L’article incriminé ne respecte certes pas les canons de l’écriture journalistique. Dans ce reportage à charge sur la ville de la banlieue grenobloise, seuls des fonctionnaires territoriaux sous anonymat témoignent, sans que le maire ou son cabinet soient cités, ni même sollicités. (S’il eût été peu probable que Ferrari ou son équipe se prêtent de bon cœur aux interviews d’un média clairement critique de leur politique, ce dernier aurait pu, a minima, les contacter pour constater en toute bonne foi leur refus de répondre à ses questions.)

Cela étant posé, la publication d’un droit de réponse du maire aurait dû suffire à rééquilibrer le débat. Mais les élus sont très chatouilleux quand leur image de marque est en jeu, et le sont d’autant plus que contrairement au justiciable de base, ils peuvent agir en justice aux frais des contribuables.

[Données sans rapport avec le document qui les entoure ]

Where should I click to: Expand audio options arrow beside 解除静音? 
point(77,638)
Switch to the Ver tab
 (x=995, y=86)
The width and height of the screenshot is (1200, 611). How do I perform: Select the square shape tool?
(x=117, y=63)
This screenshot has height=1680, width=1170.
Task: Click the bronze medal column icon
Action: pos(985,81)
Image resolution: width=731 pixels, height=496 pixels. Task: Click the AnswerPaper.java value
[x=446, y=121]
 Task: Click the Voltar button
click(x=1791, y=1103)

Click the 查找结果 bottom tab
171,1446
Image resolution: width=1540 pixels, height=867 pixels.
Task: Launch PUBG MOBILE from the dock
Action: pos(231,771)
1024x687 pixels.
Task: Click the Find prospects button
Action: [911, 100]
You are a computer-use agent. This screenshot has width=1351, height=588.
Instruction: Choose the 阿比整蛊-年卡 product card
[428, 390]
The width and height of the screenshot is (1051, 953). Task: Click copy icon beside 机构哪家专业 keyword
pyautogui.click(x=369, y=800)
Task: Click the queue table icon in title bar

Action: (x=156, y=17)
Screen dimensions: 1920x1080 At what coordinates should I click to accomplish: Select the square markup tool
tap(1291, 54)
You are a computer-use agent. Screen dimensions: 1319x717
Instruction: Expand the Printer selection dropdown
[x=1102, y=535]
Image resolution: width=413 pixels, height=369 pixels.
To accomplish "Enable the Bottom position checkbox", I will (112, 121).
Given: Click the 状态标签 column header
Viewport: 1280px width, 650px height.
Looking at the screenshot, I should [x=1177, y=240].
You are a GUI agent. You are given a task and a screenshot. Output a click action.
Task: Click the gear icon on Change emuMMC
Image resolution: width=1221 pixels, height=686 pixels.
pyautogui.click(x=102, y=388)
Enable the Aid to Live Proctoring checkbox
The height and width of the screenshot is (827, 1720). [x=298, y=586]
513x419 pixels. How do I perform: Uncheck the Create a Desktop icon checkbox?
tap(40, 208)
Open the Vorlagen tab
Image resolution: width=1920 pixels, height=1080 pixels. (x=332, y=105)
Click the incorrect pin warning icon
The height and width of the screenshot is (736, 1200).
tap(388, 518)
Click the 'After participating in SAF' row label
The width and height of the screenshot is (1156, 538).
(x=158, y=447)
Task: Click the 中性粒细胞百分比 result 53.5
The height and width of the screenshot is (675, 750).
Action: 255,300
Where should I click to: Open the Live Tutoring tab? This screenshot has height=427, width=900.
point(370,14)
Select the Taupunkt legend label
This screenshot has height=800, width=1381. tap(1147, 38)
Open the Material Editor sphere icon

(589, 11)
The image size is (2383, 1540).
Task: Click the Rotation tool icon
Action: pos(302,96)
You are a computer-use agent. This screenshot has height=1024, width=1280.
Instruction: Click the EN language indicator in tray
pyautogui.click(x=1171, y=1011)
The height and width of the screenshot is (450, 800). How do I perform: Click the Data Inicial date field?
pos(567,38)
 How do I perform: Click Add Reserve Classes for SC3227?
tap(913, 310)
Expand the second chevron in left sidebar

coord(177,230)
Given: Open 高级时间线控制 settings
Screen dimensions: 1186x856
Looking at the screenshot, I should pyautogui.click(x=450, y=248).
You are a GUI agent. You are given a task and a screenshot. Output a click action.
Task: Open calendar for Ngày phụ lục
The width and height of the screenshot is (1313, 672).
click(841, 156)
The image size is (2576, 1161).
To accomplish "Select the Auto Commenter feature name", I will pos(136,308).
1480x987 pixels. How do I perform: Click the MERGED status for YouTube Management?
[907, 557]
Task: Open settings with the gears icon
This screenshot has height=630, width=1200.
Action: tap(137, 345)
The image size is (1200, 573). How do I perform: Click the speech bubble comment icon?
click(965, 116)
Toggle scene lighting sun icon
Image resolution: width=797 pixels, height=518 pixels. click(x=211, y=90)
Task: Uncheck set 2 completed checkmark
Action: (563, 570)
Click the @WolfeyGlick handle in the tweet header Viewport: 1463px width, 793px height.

Et lorsqu’ils poursuivent un média local, comme c’était aussi le cas à Aigues-Vives (Gard) et Roquebrune-sur-Argens (Var), on ne peut s’empêcher de penser qu’il y a, au-delà du prétexte commode de la lutte contre la diffamation, une volonté de faire taire les opposants ou les critiques, en les attaquant directement au portefeuille.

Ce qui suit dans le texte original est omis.